An introduction to parallel programming using Python's multiprocessing module

platz · on July 12, 2014

I feel that a discussion of http://en.wikipedia.org/wiki/Amdahl's_law should be mandatory when introducing parallel programming

Small sequential portions of an otherwise parallel algorithm can have huge effects on the overall running when trying to scale up.

"parconc" explains this while discussing a parallel version of k-means, talks about how things like granularity of data needs to be fine-tuned for parallel algos, and provides some nice visualizations into what the CPU's are actually doing on a timeline: http://chimera.labs.oreilly.com/books/1230000000929/ch03.htm...

Overall I think multicore is a good tool to have in your toolbox, but it seems like there needs to be a lot of tuning and effort to get good rewards for the time invested.

flatline · on July 12, 2014

This is certainly true for some applications, but originally when Amdahl's law was formulated, people made estimates based on e.g. 95% of an application being parallelizable, and thus fairly rapidly reaching a point of diminishing returns. In practice, however, there's often a simple reformulation of the problem that can result in a much higher percentage, and Amdahl's becomes less an obstacle than it would first appear. There are still many problems that scale more or less linearly with the number of processing units and are "trivially parallelizable".

d0vs · on July 12, 2014

https://docs.python.org/dev/library/concurrent.futures.html

abemassry · on July 13, 2014

I wrote https://github.com/abemassry/crazip in python and it was challenging to find out how to do multiprocessing effectively, not sure how this would run if implemented in other laungaues.

yohanatan · on July 13, 2014

This article contains a perfect example of why I don't like to write or read comments in code. Comments are not compiled and thus allow for sloppy verbiage such as the following:

    # Exit the completed processes
    for p in processes:
        p.join()

The comment should read something more like: "Wait for all the subprocesses to exit" but is that really any more helpful than just reading the code and seeing that join is called on each subprocess and connecting the dots from there?

rdtsc · on July 13, 2014

> but is that really any more helpful than just reading the code and seeing that join is called on each subprocess and connecting the dots from there?
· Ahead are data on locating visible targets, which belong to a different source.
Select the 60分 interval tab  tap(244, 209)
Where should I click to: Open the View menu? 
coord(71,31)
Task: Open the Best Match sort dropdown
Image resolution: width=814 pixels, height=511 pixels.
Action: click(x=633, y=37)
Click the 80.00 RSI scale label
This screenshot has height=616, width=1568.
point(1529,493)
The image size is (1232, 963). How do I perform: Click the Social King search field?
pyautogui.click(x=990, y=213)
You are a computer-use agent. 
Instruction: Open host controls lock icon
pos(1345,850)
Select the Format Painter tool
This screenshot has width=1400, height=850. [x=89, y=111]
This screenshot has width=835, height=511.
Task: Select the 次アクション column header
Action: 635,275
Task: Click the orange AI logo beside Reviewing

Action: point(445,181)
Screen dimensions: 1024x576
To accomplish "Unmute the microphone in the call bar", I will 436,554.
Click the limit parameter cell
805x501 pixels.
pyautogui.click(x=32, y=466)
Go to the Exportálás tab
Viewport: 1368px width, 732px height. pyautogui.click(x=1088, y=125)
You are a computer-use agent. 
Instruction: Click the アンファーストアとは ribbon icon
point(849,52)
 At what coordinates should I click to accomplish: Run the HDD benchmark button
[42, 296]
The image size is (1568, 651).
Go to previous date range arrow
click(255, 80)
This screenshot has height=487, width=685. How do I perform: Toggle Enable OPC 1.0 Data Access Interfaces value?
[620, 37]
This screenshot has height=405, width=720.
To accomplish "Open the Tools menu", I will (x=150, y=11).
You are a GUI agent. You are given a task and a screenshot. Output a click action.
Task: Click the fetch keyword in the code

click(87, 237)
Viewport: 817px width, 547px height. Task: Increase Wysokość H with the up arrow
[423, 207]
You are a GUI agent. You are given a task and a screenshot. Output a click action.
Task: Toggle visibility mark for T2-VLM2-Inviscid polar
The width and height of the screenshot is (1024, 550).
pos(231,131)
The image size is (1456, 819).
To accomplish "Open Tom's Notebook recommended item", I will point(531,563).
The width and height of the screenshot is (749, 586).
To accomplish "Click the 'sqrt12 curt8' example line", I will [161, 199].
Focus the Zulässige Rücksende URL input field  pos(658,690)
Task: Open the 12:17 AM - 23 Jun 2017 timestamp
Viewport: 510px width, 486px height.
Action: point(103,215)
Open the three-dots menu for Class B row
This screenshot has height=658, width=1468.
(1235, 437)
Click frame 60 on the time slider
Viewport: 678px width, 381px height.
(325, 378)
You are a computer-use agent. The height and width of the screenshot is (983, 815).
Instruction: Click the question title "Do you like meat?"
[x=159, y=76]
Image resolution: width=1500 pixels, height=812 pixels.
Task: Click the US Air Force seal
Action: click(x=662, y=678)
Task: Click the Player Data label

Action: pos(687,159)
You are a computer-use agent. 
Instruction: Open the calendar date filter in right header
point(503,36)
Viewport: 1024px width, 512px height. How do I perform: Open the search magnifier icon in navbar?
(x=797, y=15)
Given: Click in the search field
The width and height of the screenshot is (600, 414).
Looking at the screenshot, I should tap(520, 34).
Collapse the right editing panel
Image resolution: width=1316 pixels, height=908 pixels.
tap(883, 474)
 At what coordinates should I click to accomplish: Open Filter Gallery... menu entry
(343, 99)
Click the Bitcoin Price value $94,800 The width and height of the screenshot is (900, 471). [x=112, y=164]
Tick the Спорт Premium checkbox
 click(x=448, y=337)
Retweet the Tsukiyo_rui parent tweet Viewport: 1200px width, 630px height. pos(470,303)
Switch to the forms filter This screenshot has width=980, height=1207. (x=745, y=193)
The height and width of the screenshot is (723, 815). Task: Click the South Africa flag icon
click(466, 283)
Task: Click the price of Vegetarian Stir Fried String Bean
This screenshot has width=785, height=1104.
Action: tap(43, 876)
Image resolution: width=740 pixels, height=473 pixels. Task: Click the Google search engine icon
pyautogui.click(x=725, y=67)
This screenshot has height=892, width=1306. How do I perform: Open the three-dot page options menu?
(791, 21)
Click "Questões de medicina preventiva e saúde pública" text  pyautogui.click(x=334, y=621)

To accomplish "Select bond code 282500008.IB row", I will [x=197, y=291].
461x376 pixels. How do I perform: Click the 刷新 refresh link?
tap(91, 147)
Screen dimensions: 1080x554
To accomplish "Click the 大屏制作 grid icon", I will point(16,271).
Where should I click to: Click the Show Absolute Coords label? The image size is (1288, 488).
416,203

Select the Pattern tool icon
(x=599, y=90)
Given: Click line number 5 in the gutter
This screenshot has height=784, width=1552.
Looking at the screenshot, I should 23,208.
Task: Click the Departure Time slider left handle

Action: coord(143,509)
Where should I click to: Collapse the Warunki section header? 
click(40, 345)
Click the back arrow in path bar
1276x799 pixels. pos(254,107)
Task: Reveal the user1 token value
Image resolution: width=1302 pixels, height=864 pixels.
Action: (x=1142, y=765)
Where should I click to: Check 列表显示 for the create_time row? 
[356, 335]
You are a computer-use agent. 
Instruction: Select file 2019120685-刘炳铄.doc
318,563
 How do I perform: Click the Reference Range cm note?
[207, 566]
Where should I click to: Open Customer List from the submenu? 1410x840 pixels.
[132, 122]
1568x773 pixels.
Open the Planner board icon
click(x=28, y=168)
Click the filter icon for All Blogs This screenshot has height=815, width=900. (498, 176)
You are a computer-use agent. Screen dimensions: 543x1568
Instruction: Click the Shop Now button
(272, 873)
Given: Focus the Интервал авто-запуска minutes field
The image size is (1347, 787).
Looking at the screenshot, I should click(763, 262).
It isn't if you have been programming using threads before ,"join" is obvious then

But if you haven't and maybe you are a physicist trying to get something done in python, "p.join()" could mean anything -- "Join to what?", "Why is there no argument to join()?" "We are joining the data togther there like a list..." "It looks like we should be stopping the processes but the method is not called 'stop()' so that's not it"...

That is the problem of teaching this stuff by someone who has been programming for a while, this kind of stuff gets internalized and becomes obvious but it is not obvious to a beginner.

roadie · on July 13, 2014

Will use this as ammo next time someone complains about my minimalist approach to commenting. I think comments need to be targeted at a specific audience. If you know that only professionals are going to work on your code then I think only high-level comments are probably OK.

yohanatan · on July 13, 2014

In the case where the reader doesn't understand `.join()`, they should look up the following page and read its documentation (which is about as clear as it can possibly be): https://docs.python.org/2/library/multiprocessing.html#multi...

Also, I would suggest that the physicist in your example hire a software practitioner [who can be expected to know 'join'] to write his software correctly (rather than trying to half-ass it himself).

hueving · on July 13, 2014

Instead of calling the 'else' condition of the for loop a 'completion-else', just call it the 'nobreak' condition. Unlike 'completion-else', 'nobreak' immediately describes when it will be executed.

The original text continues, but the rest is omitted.